On Fri, 2016-04-01 at 11:07, Anonymous <[email protected]> wrote:
> but what if I need to access the coordinates of the nonzero entries of a
> sparse matrix for some reason?  Is there a faster way to do it than using
> my colvals function?

help?> nzrange
search: nzrange

  nzrange(A, col)

  Return the range of indices to the structural nonzero values of a sparse 
matrix column.

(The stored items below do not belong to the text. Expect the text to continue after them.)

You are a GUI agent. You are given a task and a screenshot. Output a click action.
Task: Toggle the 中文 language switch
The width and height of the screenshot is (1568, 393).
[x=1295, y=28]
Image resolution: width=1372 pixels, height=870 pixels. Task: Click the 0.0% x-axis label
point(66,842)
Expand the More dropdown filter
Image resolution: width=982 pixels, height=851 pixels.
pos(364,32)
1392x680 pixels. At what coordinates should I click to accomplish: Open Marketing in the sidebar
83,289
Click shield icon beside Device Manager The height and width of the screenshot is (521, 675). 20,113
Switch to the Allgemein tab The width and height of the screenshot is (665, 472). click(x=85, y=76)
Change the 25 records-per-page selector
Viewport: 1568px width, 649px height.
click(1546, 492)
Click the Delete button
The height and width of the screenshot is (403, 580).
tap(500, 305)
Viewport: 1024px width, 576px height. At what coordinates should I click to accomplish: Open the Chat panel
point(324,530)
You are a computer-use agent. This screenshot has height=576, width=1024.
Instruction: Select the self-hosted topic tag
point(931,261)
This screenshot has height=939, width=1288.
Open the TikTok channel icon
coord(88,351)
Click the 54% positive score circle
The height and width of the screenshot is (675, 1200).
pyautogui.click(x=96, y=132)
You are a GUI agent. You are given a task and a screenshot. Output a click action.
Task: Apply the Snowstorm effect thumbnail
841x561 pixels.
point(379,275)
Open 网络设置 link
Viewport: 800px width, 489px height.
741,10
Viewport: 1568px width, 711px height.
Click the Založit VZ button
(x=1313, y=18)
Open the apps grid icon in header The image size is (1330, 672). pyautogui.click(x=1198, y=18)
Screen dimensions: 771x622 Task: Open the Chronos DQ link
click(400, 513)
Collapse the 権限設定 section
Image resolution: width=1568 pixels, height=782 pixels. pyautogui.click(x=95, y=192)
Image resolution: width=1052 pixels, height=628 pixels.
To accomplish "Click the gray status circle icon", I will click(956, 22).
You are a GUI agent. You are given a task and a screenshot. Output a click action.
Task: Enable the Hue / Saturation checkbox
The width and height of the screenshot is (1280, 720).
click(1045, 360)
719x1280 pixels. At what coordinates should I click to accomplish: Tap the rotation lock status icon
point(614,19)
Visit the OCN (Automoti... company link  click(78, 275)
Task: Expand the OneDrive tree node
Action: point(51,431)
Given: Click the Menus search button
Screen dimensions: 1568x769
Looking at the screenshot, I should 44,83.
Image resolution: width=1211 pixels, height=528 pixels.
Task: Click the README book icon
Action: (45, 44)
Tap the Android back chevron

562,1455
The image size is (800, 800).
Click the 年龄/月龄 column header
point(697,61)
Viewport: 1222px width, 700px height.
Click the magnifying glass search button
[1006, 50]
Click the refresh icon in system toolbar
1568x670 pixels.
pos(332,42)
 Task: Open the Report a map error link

In conjunction with nonzeros(A) and rowvals(A), this allows for 
convenient
  iterating over a sparse matrix :

  A = sparse(I,J,V)
  rows = rowvals(A)
  vals = nonzeros(A)
  m, n = size(A)
  for i = 1:n
     for j in nzrange(A, i)
        row = rows[j]
        val = vals[j]
        # perform sparse wizardry...
     end
  end

So this gives all the indices of the non-zeros:

A = sparse(I,J,V)
  rows = rowvals(A)
  m, n = size(A)
  for i = 1:n
     col_ind = i
     for j in nzrange(A, i)
        row_ind = rows[j]
        # perform sparse wizardry...
     end
  end


> On Friday, April 1, 2016 at 2:03:31 AM UTC-7, Mauro wrote:
>>
>> The reason rowvals exists is to access the vector of row-indices of a
>> CSC-matrix, i.e. one of the internals of CSC, to allow efficient
>> iteration over the non-zeros.  However, there is no equivalent colvals
>> internal, so there is little reason to do this and even less reason to
>> encourage it.  Consider:
>>
>> julia> s = sprand(10^7, 10^7, 1e-7);
>>
>> julia> @time rowvals(s);
>>   0.000004 seconds (4 allocations: 160 bytes)
>>
>> julia> @time colvals(s);
>>   0.508060 seconds (20 allocations: 533.748 MB, 14.61% gc time)
>>
>>
>> On Fri, 2016-04-01 at 10:48, Anonymous <[email protected] <javascript:>>
>> wrote:
>> > There is a rowals function, and then there is a find function, and the
>> find
>> > function actually allows you to write a one line colvals function:
>> >
>> > colvals(S::SparseMatrixCSC) = round(Int, floor(find(S)/(size(S,
>> 1)+0.1))+1)
>> >
>> > shouldn't someone add this to base?